• **Task to carry out**: Look through the records that follow. Copy every line containing the word "Paratic".

[[ Data, beginning ]]

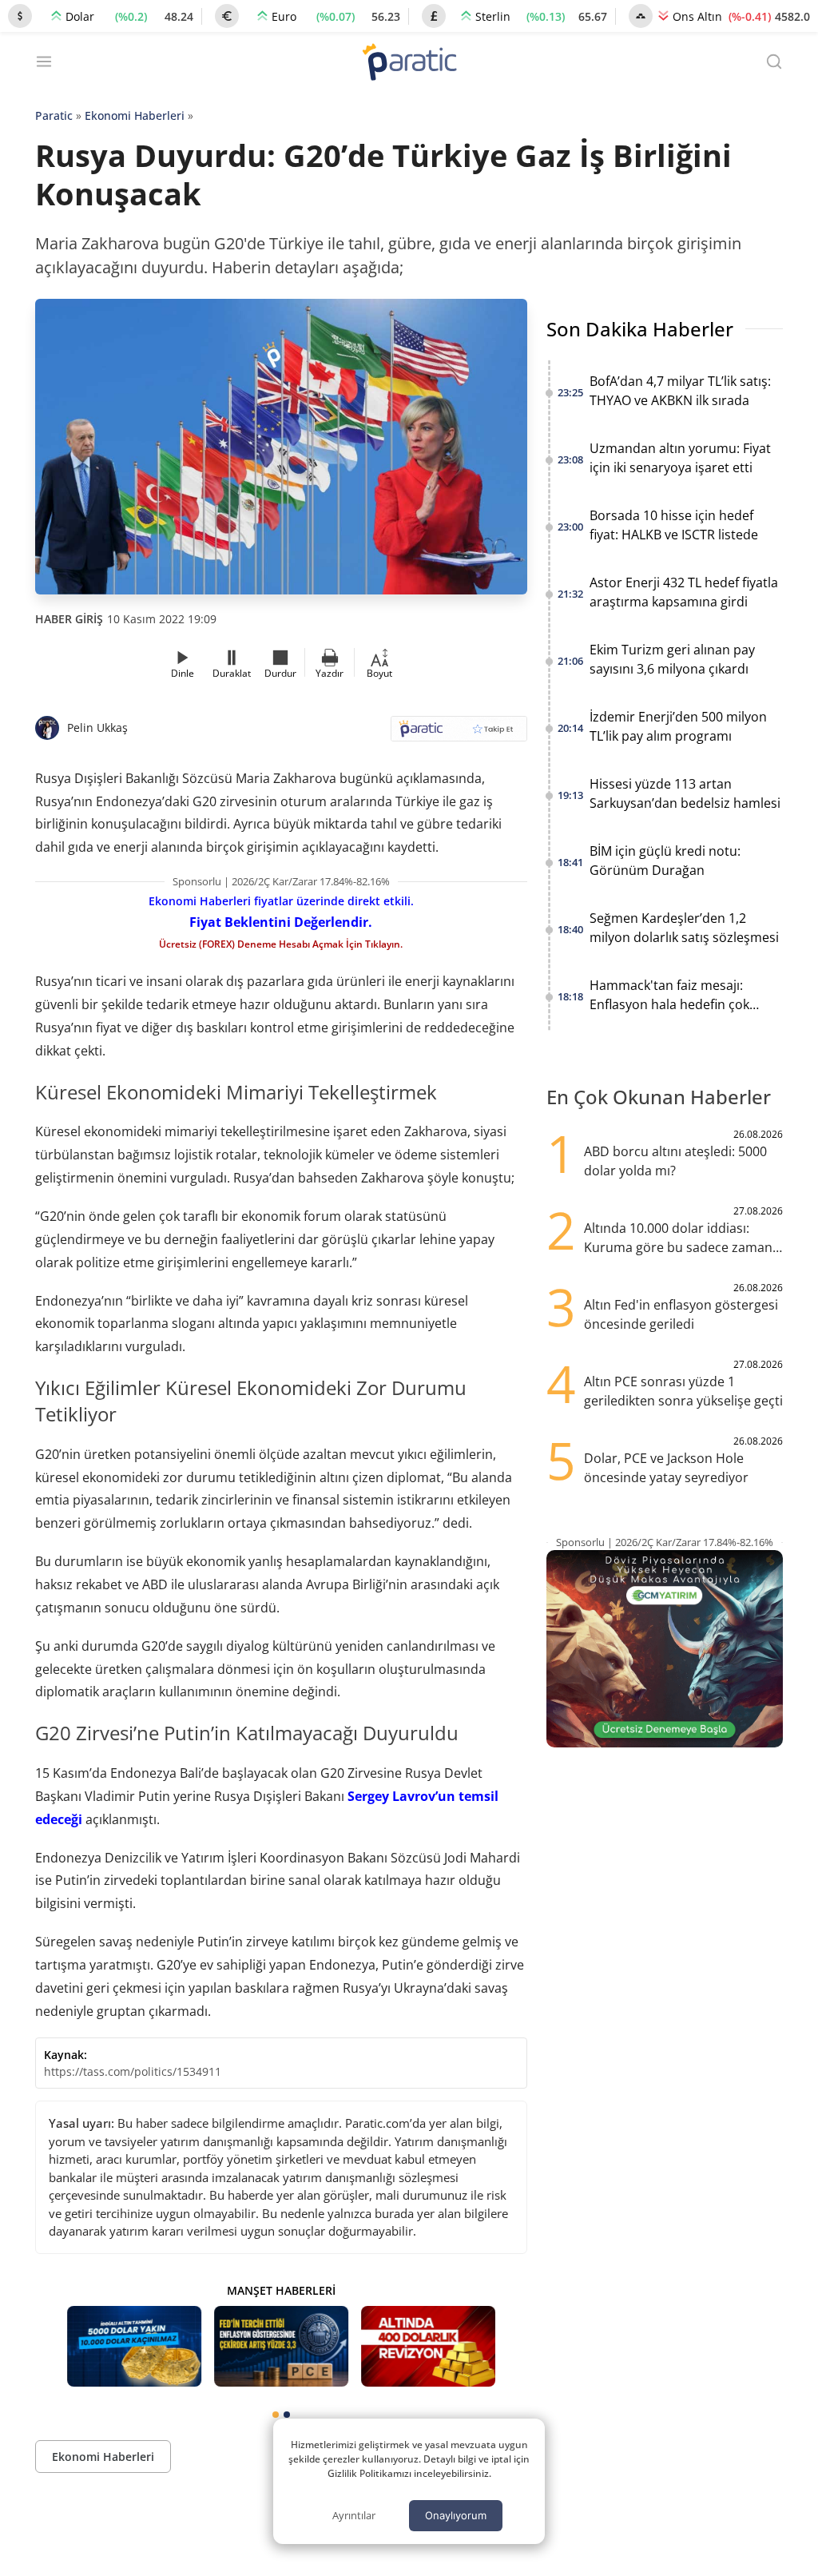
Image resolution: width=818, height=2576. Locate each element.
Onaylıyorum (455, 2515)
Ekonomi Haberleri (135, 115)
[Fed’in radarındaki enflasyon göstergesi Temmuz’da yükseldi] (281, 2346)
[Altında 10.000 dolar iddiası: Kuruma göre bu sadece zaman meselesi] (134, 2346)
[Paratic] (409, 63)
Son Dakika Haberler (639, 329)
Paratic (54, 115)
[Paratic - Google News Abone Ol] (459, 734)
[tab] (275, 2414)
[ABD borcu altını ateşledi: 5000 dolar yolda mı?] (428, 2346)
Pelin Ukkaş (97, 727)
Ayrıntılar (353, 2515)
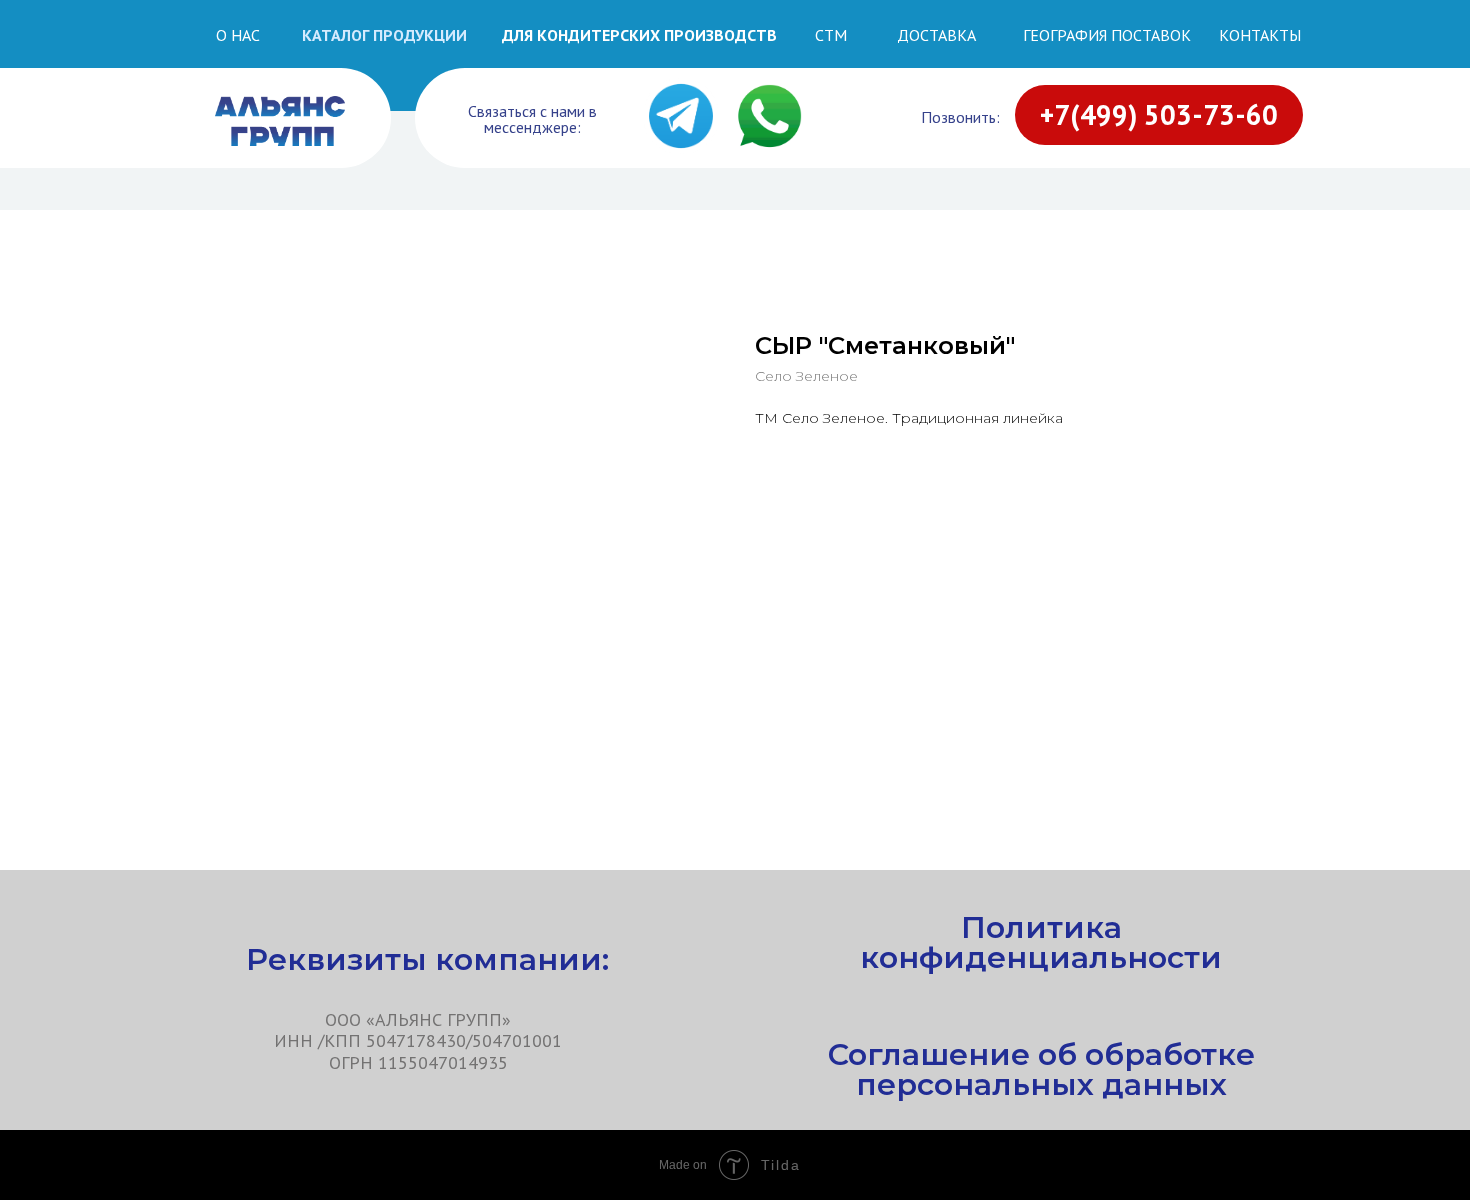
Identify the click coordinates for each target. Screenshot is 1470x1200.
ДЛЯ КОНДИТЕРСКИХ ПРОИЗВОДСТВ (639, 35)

[[ Data, end ]]

• **Exercise result**:
[Paratic] (409, 63)
Paratic (54, 115)
[Paratic - Google News Abone Ol] (459, 734)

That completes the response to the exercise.